**EXERCISE BRIEF:** Format the rows below as a JSON list of strings, one string per line and no blank lines, starting at the line with "Where should I click to: Follow" and ending at the line with "point(518,311)".

**RECORDS TO PROCESS:**

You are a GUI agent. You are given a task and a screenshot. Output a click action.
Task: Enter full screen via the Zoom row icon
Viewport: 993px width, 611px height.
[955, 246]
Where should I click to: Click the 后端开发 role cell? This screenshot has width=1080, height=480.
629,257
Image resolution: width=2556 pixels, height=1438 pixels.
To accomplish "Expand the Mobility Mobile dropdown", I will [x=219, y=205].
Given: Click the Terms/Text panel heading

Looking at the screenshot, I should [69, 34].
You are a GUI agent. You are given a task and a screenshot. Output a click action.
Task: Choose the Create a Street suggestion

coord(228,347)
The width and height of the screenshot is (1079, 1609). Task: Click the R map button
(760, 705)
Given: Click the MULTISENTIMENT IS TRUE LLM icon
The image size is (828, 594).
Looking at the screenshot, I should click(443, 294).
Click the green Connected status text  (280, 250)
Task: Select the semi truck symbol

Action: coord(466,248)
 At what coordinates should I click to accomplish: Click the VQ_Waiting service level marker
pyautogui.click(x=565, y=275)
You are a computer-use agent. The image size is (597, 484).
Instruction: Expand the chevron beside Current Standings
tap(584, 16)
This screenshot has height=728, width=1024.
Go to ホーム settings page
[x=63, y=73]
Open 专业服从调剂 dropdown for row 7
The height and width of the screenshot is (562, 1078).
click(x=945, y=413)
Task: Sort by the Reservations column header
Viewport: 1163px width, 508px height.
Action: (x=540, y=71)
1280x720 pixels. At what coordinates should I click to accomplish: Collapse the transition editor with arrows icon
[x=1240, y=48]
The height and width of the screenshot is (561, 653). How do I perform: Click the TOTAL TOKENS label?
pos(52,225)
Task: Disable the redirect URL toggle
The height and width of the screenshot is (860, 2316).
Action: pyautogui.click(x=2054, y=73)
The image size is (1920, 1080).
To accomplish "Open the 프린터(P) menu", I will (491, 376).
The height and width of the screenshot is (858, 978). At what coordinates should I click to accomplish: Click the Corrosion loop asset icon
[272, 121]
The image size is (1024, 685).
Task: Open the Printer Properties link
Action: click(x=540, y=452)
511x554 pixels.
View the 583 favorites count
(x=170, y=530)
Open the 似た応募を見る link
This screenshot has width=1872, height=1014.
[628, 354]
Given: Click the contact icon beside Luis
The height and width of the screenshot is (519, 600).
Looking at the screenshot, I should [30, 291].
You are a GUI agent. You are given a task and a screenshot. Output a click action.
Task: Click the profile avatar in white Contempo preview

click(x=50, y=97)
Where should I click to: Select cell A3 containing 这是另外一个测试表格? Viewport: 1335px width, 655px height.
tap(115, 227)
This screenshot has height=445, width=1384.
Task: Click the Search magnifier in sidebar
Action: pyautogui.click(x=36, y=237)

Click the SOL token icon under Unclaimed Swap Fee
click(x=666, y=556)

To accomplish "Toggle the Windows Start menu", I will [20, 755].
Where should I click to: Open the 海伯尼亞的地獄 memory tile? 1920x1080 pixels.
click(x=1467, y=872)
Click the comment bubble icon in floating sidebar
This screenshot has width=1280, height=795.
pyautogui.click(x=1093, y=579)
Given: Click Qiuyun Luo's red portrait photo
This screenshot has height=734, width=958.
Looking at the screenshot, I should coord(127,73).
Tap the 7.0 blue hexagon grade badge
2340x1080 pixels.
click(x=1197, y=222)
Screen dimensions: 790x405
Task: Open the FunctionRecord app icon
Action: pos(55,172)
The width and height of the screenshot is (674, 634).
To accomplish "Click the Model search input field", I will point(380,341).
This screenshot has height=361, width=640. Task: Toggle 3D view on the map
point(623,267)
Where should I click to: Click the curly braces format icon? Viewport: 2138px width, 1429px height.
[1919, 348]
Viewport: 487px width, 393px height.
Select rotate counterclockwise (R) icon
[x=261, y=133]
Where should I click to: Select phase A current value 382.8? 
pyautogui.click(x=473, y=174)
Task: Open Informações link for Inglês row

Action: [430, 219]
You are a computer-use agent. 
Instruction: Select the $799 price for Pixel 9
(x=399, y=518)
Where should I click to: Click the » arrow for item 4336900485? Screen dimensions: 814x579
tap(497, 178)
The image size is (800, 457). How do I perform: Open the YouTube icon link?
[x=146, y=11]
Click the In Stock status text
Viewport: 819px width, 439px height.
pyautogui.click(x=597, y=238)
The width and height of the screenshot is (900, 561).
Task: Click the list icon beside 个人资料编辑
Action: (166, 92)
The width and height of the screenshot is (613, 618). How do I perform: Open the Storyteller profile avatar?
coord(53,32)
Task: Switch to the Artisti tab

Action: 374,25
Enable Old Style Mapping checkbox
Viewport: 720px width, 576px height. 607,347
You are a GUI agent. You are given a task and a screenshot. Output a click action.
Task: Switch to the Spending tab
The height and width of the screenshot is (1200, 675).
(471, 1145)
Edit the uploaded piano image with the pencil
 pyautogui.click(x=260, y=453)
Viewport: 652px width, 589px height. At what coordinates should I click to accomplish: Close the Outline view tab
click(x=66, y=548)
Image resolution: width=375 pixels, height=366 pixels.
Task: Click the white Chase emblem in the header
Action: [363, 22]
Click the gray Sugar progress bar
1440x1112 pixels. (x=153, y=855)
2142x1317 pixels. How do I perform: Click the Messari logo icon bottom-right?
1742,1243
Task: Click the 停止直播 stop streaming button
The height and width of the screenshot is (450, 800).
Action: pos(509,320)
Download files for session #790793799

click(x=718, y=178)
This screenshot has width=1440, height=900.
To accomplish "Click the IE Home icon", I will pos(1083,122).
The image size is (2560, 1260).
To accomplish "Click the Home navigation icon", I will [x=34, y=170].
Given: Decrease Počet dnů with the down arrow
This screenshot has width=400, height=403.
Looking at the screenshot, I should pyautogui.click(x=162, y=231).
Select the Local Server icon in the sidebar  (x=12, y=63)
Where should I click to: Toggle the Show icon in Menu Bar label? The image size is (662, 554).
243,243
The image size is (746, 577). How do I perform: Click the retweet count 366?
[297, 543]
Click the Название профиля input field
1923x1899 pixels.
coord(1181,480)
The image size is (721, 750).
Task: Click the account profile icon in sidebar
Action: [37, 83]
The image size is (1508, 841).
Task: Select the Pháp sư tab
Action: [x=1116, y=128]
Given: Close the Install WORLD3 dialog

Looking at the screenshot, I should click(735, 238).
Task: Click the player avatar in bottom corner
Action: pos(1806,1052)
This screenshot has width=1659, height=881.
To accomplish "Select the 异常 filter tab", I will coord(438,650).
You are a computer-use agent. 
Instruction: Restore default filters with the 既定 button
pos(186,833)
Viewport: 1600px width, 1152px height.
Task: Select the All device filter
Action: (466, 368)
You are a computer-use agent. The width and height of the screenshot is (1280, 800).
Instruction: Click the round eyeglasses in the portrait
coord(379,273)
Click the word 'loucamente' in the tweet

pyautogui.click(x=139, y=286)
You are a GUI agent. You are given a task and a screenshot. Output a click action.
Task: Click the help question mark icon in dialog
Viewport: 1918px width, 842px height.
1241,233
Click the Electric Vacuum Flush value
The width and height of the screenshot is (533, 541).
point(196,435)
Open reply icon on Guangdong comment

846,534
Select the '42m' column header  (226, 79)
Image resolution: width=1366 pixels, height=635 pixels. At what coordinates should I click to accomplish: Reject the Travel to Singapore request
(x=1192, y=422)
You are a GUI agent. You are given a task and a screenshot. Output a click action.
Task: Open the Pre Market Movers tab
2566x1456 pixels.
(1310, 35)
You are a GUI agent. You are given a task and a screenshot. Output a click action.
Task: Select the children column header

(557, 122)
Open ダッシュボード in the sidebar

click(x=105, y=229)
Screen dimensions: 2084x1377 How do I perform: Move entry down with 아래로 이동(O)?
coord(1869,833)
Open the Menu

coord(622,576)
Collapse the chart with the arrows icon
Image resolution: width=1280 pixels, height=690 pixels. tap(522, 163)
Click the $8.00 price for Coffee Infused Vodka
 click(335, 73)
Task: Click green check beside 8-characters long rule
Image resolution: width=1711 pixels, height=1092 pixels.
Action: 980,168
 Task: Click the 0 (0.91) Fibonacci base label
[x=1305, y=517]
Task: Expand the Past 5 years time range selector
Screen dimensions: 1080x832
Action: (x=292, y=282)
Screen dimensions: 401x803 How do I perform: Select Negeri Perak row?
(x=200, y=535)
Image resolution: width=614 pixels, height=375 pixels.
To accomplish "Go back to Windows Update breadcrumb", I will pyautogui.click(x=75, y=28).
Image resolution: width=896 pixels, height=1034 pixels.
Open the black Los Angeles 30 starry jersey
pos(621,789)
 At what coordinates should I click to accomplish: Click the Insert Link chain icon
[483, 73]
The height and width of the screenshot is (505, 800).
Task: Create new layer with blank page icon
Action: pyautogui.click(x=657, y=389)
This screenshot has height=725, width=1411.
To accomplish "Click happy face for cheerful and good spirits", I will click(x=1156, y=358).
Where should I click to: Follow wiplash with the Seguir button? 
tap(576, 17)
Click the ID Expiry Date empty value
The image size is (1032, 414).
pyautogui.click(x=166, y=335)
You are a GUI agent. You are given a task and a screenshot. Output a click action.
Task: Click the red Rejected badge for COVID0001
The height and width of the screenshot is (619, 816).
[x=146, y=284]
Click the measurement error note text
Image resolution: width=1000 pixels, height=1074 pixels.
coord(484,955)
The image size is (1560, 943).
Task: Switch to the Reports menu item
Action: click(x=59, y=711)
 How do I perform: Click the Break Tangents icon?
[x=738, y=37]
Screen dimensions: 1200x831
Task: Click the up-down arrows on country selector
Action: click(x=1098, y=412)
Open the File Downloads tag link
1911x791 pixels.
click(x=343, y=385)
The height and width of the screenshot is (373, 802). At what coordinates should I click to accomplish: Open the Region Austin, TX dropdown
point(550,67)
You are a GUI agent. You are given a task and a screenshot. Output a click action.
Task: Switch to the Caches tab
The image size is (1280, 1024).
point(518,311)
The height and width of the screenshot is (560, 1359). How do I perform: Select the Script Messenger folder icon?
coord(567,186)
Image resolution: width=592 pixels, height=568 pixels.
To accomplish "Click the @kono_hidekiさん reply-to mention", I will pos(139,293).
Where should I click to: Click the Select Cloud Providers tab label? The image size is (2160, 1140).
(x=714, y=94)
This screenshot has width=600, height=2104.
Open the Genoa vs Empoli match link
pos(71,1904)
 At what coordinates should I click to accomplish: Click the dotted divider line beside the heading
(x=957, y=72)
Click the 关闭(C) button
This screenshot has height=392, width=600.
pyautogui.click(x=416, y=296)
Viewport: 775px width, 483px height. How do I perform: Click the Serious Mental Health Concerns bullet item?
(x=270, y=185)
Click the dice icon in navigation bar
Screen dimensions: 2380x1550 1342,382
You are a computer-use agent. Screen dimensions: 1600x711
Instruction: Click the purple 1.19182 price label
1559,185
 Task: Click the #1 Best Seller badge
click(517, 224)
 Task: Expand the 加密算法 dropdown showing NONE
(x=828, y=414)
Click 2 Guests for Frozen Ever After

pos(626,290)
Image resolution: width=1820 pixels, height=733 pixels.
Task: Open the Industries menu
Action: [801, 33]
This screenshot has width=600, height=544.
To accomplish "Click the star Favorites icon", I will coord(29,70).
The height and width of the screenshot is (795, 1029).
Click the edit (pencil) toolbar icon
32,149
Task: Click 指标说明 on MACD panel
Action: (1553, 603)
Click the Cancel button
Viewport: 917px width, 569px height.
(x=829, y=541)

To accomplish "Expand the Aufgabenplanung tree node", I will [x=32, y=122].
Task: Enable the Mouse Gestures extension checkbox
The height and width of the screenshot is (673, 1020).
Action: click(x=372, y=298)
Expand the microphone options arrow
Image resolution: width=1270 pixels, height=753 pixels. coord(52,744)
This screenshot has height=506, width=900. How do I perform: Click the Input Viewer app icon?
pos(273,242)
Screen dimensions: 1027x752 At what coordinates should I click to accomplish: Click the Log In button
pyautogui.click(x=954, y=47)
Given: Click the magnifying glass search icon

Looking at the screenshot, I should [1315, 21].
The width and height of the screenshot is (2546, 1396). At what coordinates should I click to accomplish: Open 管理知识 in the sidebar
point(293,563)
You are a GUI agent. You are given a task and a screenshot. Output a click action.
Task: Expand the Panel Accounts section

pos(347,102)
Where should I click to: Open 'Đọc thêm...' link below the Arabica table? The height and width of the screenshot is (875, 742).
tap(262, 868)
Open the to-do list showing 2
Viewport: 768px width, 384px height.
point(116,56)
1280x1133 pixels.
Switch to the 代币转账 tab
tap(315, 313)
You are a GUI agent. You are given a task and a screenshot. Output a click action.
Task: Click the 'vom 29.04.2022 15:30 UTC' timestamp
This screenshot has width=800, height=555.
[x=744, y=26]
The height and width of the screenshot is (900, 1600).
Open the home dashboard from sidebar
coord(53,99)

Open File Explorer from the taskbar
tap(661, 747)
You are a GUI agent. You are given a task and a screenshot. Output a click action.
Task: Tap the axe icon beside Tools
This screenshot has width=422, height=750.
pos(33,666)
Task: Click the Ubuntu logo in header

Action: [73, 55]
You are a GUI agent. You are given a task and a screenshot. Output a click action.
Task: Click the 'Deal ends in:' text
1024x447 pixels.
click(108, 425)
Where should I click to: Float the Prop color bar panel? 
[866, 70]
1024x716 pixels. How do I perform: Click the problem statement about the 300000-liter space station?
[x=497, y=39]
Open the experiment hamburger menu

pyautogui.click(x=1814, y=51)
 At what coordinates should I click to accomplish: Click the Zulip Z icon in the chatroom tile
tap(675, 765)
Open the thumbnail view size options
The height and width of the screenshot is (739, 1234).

**EXERCISE RESPONSE:**
[
  "Where should I click to: Follow wiplash with the Seguir button? ",
  "tap(576, 17)",
  "Click the ID Expiry Date empty value",
  "The image size is (1032, 414).",
  "pyautogui.click(x=166, y=335)",
  "You are a GUI agent. You are given a task and a screenshot. Output a click action.",
  "Task: Click the red Rejected badge for COVID0001",
  "The height and width of the screenshot is (619, 816).",
  "[x=146, y=284]",
  "Click the measurement error note text",
  "Image resolution: width=1000 pixels, height=1074 pixels.",
  "coord(484,955)",
  "The image size is (1560, 943).",
  "Task: Switch to the Reports menu item",
  "Action: click(x=59, y=711)",
  " How do I perform: Click the Break Tangents icon?",
  "[x=738, y=37]",
  "Screen dimensions: 1200x831",
  "Task: Click the up-down arrows on country selector",
  "Action: click(x=1098, y=412)",
  "Open the File Downloads tag link",
  "1911x791 pixels.",
  "click(x=343, y=385)",
  "The height and width of the screenshot is (373, 802). At what coordinates should I click to accomplish: Open the Region Austin, TX dropdown",
  "point(550,67)",
  "You are a GUI agent. You are given a task and a screenshot. Output a click action.",
  "Task: Switch to the Caches tab",
  "The image size is (1280, 1024).",
  "point(518,311)"
]